# Exercise:
Output each record exactly as given. Leave out every picture.

Data provided section start

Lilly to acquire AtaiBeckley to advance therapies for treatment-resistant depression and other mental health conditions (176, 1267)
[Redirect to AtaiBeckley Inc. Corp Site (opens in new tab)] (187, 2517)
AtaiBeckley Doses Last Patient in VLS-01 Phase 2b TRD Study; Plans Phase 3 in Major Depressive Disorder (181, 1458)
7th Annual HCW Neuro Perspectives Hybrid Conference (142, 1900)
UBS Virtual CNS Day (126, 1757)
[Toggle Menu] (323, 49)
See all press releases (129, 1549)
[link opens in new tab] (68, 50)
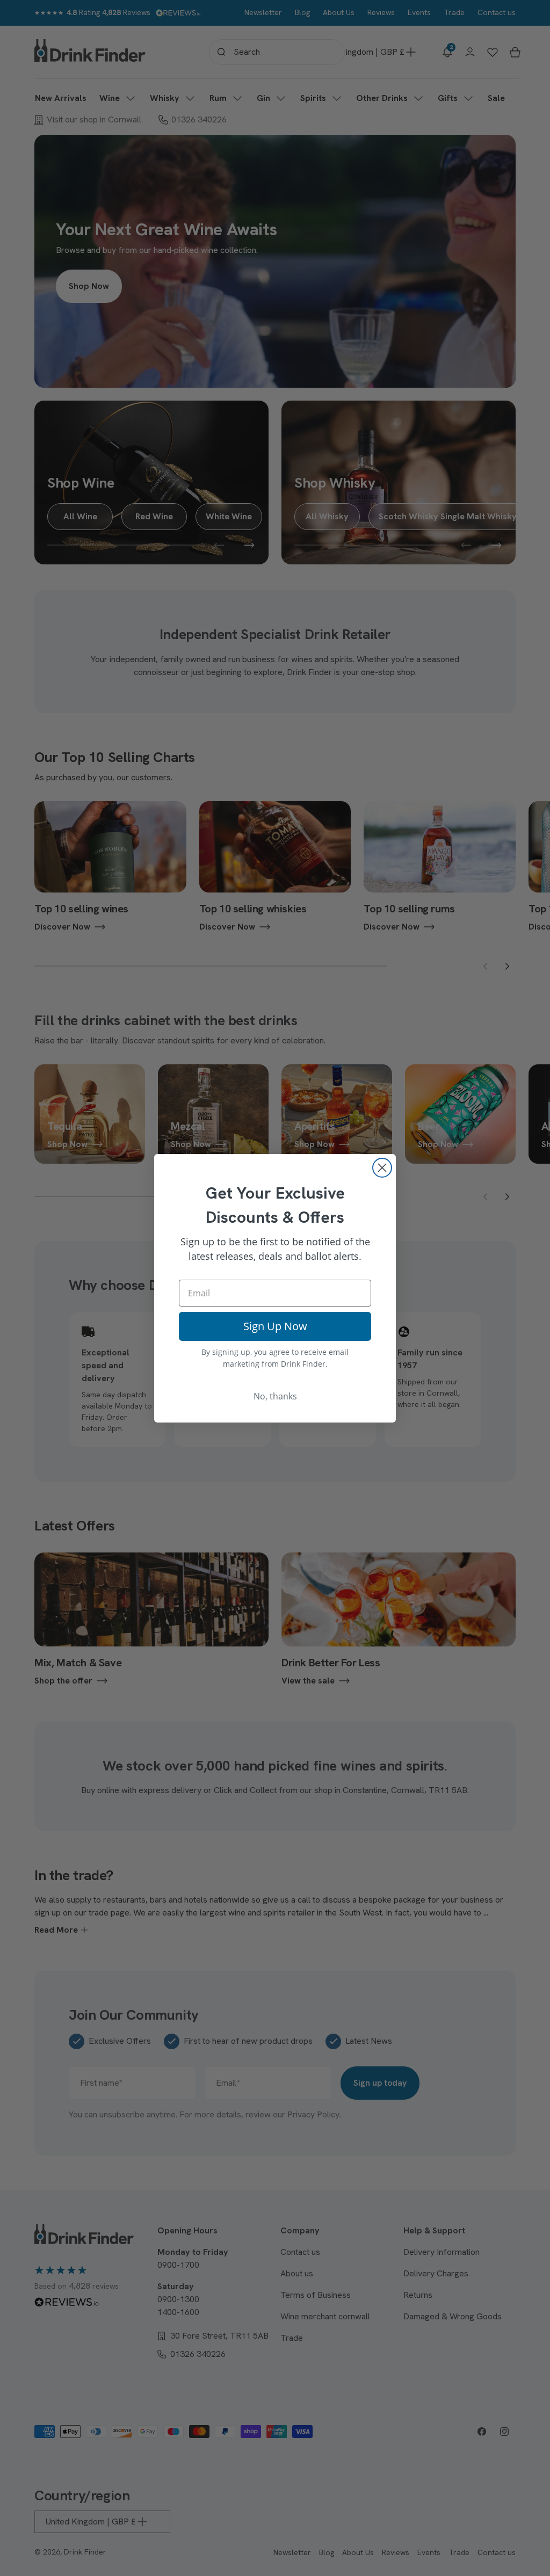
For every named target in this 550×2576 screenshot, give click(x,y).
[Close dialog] (382, 1167)
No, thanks (275, 1396)
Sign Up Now (275, 1326)
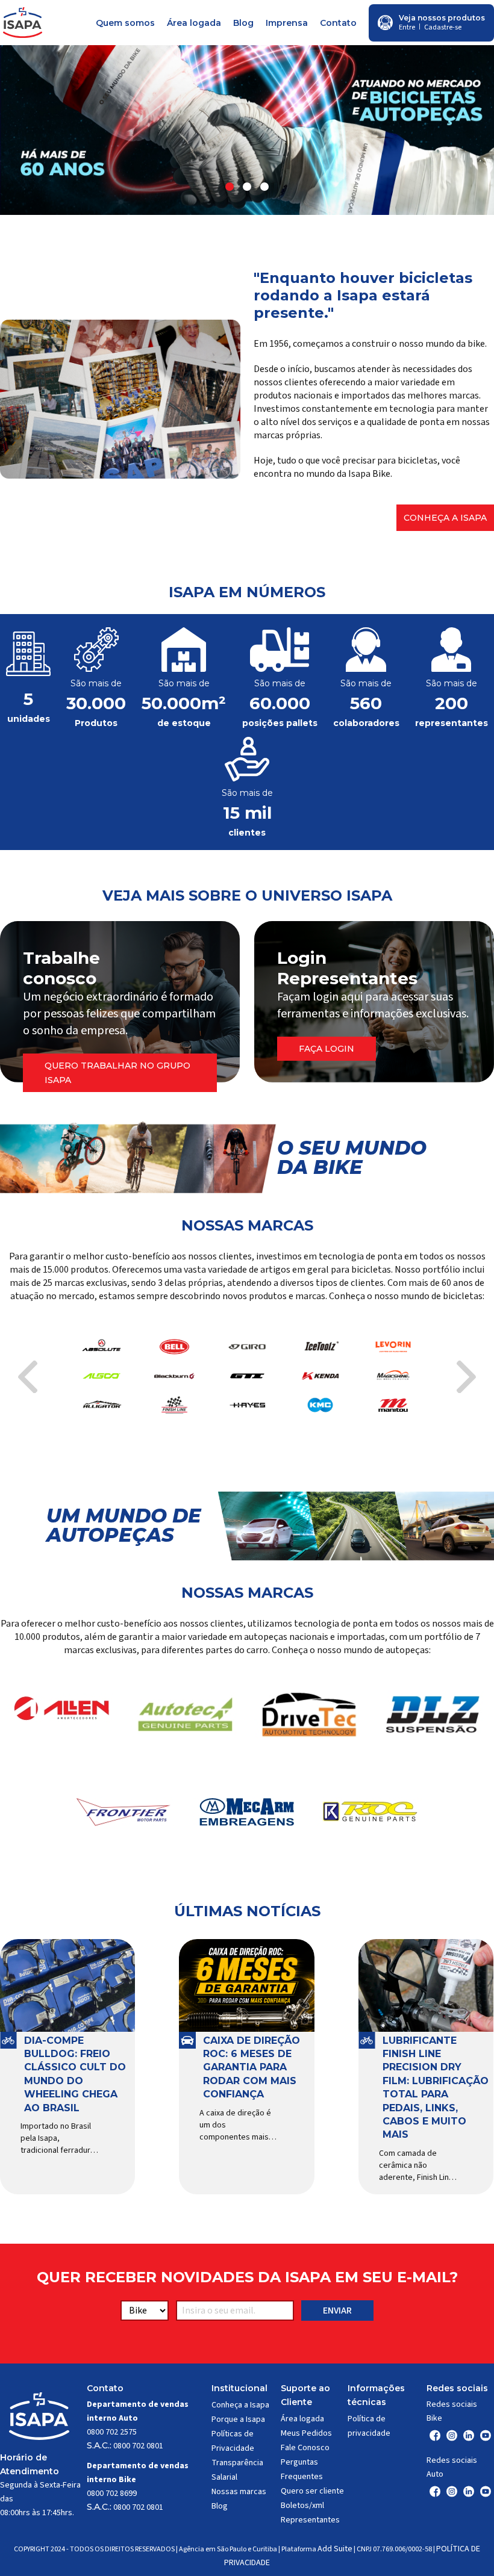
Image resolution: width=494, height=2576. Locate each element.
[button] (229, 186)
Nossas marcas (238, 2492)
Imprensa (287, 22)
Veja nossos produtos (442, 17)
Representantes (310, 2520)
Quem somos (125, 22)
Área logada (194, 22)
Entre (407, 27)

Data provided section end

# Written solution:
Lilly to acquire AtaiBeckley to advance therapies for treatment-resistant depression and other mental health conditions (176, 1267)
[Redirect to AtaiBeckley Inc. Corp Site (opens in new tab)] (187, 2517)
AtaiBeckley Doses Last Patient in VLS-01 Phase 2b TRD Study; Plans Phase 3 in Major Depressive Disorder (181, 1458)
7th Annual HCW Neuro Perspectives Hybrid Conference (142, 1900)
UBS Virtual CNS Day (126, 1757)
[Toggle Menu] (323, 49)
See all press releases (129, 1549)
[link opens in new tab] (68, 50)
For every named target in this 550×2576 screenshot, give click(x,y).
[Close dialog] (382, 1167)
No, thanks (275, 1396)
Sign Up Now (275, 1326)
Image resolution: width=494, height=2576. Locate each element.
[button] (229, 186)
Nossas marcas (238, 2492)
Imprensa (287, 22)
Veja nossos produtos (442, 17)
Representantes (310, 2520)
Quem somos (125, 22)
Área logada (194, 22)
Entre (407, 27)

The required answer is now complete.